物量が多い、遠方、体力的にきつい。この3つのどれかに当てはまるなら、大型家具・家電の運び出しだけでも業者に任せる価値があります。数万円で数ヶ月分の停滞が解消するなら、決して高い買い物ではありません。物量が想像を超えている場合は、ゴミ屋敷になった実家の片付け方もあわせてご覧ください。

ポイント: 業者に頼む場合も、貴重品・重要書類の確保だけは必ず先に自分の手で。そのうえで「仕分けから任せる」プランを選べば、立ち会い最小限で進められます。

「片付け」の先も見えていると、もっと進みやすい

実は、片付けが進まない根本原因が「この家を最終的にどうするか決まっていない」であることも多いです。売るのか、貸すのか、当面残すのか。
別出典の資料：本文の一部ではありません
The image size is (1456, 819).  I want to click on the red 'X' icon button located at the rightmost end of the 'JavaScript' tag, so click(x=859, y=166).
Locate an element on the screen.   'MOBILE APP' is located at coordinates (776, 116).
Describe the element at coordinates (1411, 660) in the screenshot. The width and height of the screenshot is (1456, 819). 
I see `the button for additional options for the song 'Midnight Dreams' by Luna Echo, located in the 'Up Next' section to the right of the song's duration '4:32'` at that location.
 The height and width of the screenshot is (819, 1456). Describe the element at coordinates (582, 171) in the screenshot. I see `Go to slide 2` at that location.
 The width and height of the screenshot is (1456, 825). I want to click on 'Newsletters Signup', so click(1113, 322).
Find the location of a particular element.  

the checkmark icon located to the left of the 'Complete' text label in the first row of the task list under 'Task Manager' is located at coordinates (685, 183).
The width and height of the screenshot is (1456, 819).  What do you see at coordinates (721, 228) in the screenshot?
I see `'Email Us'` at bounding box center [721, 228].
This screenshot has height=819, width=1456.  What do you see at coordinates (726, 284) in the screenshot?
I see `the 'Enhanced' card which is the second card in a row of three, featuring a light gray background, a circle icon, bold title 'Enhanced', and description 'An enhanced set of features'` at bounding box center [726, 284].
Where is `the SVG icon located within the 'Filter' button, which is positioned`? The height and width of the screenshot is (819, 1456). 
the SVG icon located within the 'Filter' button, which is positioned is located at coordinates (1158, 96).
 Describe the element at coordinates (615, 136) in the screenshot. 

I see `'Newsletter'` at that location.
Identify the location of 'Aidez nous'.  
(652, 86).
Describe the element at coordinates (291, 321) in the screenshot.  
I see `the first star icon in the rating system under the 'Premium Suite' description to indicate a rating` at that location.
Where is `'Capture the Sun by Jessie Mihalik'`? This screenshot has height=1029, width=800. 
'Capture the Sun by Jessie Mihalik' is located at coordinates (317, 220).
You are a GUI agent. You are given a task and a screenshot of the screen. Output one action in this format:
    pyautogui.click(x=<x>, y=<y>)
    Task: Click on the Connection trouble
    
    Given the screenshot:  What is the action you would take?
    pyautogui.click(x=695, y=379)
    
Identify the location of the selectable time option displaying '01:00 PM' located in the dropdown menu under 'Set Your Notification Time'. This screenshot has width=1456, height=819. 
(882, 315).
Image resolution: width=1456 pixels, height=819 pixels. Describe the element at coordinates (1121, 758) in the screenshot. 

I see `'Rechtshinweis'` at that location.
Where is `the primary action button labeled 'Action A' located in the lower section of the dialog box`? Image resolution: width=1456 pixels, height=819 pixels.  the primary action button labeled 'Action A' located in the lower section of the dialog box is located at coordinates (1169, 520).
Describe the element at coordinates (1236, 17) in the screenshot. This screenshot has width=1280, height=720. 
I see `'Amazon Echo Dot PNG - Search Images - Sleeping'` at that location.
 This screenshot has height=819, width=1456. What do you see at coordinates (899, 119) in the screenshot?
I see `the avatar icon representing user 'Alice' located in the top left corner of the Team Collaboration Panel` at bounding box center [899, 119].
ゴールが決まると「どこまで片付けるべきか」が明確になり、判断が一気に速くなります。

実家全体の進め方は、こちらの記事で7ステップにまとめています。
実家じまいの進め方7ステップ|何から始める?費用と後悔しない順番を解説

まとめ

実家の片付けが進まないのは、物量・感情・家族の合意・距離・体力という5つの壁があるから。全部を一度に越えようとせず、「1ヶ所だけ」「保留箱」「捨てないものリスト」から始めてみてください。そして、自力にこだわらないことも立派な選択肢です。